La derecha dimisionaria

1846

AFIRMABA misteriosamente mi querido amigo Jorge Trías Sagnier, en un artículo que me ha parecido dictado por el wishful thinking, que el Consejo de Estado no avala la ley del aborto promovida por el Gobierno; aunque reconocía que su dictamen concluye que tal ley ‘se ajusta en líneas generales a la legalidad constitucional’
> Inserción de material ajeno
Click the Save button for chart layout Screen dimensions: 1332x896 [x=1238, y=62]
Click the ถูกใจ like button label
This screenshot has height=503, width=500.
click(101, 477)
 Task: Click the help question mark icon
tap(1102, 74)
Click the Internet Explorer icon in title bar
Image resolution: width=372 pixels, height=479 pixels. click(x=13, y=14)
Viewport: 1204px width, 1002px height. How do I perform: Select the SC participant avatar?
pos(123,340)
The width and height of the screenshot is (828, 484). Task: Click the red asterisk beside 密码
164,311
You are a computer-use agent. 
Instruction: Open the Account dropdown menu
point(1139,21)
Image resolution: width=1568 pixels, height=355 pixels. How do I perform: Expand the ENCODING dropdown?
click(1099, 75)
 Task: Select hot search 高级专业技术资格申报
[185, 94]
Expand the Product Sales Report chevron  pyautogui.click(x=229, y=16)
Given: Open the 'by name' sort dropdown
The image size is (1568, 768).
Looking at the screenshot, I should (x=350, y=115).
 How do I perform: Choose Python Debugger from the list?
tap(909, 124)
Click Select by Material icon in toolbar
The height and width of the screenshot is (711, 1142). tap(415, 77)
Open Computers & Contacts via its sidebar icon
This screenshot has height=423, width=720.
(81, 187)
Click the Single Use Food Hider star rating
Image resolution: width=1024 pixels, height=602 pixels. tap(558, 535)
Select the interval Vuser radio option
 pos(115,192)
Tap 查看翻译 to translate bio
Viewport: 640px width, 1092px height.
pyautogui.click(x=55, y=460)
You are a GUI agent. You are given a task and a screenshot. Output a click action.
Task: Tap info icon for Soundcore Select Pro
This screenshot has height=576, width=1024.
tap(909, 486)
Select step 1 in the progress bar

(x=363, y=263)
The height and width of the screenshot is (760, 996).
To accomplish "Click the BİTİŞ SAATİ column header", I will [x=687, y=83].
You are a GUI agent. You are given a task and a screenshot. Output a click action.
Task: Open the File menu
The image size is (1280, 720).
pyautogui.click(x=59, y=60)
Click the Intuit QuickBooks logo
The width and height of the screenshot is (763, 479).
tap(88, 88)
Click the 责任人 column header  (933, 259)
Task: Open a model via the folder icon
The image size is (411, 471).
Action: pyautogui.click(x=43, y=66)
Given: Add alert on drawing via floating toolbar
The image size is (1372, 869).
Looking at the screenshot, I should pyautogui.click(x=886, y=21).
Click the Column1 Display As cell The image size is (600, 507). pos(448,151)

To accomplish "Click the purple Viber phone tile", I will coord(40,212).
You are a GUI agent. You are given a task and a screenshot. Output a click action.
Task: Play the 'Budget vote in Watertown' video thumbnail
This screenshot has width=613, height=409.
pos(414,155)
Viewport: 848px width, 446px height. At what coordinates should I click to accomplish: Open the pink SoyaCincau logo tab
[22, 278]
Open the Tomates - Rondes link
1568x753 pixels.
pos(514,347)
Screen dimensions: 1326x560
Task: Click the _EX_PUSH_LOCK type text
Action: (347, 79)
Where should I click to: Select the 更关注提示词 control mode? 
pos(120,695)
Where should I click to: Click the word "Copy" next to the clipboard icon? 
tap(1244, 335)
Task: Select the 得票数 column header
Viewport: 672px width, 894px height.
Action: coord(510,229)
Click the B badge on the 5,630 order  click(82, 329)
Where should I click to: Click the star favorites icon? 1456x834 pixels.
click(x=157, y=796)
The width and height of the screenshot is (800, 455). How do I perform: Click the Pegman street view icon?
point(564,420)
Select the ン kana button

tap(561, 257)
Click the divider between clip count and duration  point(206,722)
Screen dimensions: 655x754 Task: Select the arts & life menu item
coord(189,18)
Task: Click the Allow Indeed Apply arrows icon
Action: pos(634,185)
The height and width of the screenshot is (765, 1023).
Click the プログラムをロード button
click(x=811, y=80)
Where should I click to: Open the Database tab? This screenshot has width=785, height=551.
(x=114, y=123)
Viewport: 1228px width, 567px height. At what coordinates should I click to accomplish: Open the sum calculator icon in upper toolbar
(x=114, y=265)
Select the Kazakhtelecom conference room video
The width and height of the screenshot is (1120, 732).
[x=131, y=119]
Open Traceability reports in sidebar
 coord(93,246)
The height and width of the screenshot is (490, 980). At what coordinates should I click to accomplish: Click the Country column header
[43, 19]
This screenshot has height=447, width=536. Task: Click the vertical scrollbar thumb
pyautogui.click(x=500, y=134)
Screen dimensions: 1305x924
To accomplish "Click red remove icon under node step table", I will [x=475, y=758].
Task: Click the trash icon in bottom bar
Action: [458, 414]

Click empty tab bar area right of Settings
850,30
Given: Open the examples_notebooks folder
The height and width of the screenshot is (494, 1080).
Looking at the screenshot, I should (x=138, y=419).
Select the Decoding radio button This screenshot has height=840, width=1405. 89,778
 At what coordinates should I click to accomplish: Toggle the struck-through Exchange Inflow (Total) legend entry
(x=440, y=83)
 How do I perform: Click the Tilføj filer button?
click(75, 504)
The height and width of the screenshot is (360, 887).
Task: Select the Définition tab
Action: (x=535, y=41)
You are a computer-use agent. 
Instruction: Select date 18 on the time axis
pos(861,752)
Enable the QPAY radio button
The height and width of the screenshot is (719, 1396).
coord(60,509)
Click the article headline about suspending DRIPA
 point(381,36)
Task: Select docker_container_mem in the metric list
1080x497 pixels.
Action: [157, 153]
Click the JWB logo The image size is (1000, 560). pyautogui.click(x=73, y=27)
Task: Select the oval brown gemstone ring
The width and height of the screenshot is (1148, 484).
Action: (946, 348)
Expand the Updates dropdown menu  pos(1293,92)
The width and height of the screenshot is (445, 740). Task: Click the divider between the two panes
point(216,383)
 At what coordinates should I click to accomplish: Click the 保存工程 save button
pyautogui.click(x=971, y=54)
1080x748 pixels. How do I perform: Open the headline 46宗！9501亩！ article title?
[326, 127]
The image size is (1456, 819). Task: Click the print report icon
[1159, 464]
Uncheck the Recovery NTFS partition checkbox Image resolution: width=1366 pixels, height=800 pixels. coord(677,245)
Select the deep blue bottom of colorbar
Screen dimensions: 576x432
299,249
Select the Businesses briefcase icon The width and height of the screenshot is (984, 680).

Tal vez sin pretenderlo (mediante lo que la jerga freudiana denomina «acto fallido»), Trías ha puesto el dedo en la llaga, invitándonos a reflexionar sobre esa «legalidad constitucional» que permite que una ley promueva el aborto libre. Enfrentarnos a esa «legalidad constitucional» nos obliga a recordar que, en la sacralizada transición política, hubo una derecha dimisionaria que, por razones de oportunismo político, admitió una redacción del artículo 15 de la Constitución lo suficientemente ambigua como para permitir en el futuro una despenalización del aborto. En esa redacción que omite cualquier mención explícita al nasciturus se halla la raíz del mal.


Entre los llamados -con pomposidad idólatra- «padres constitucionales» se contaba Miguel Herrero y Rodríguez de Miñón, a quien también corresponde la autoría del informe evacuado por el Consejo de Estado. El otro día desempolvaba ABC unas viejas declaraciones de Herrero en las que calificaba el aborto de «crimen»; pero si la «legalidad constitucional» no lo califica como tal y las leyes que lo promueven tienen encaje en tal legalidad -según acaba de dictaminar el Consejo de Estado-, hemos de aceptar que nuestro ordenamiento jurídico es criminal; o que, habiendo dimitido de la aspiración de fundar el derecho en un razonamiento objetivo sobre lo que es justo y lo que es injusto, se ha convertido en una coartada legal que ampara las conveniencias coyunturales del príncipe. «Sin la virtud de la justicia, ¿qué son los gobiernos, sino unos execrables latrocinios?», se preguntaba San Agustín. Al establecer el derecho sólo a partir de las conveniencias coyunturales del príncipe, sin el límite previo de un razonamiento objetivo sobre lo que es justo y lo que es injusto, los Estados tienden a gangrenarse. Esta gangrena fatal se declaró cuando la derecha dimisionaria aceptó una redacción ambigua del artículo 15. Y tal gangrena ya no se podrá detener, por mucho que se apele a una sentencia del Tribunal Constitucional en la que se exige «protección efectiva» para el nasciturus; porque ese mismo Tribunal también ha dictaminado en su sentencia 116/1999, de 17 de junio, que «los no nacidos no pueden considerarse en nuestro ordenamiento constitucional como titulares del derecho fundamental de la vida».


Cuando la ley no está iluminada por la virtud de la justicia, se convierte en un chicle que se estira o encoge dependiendo de conveniencias coyunturales; y el Tribunal Constitucional no es sino un órgano ancilar que adapta la ley a tales conveniencias. Herrero de Miñón, en una de sus aventuras jurídicas más dudosas, prestó respaldo al llamado Plan Ibarretxe. Entonces escribió: «Guste o no, la fuerza normativa de los hechos exige para Euskadi una fórmula de autogobierno singular y diferente de la actual»; y también: «Que la propuesta del lehendakari respeta la letra de la Constitución es evidente. (…) Y otro tanto puede decirse del espíritu de la Constitución, aparte de que todo positivista -¿hay todavía juristas que no lo sean?- sabe que, en las normas, no hay otro espíritu que el espíritu de la letra. Lo demás son juicios de intenciones». Indudablemente, aquella derecha dimisionaria que no quiso calificar de crimen el aborto en el texto constitucional sabía perfectamente que la «fuerza normativa de los hechos» (esto es, la conveniencia coyuntural) acabaría imponiéndose; sabía que «en las normas, no hay otro espíritu que el espíritu de la letra». Que es lo que ocurre cuando la ley no está iluminada por la virtud de la justicia.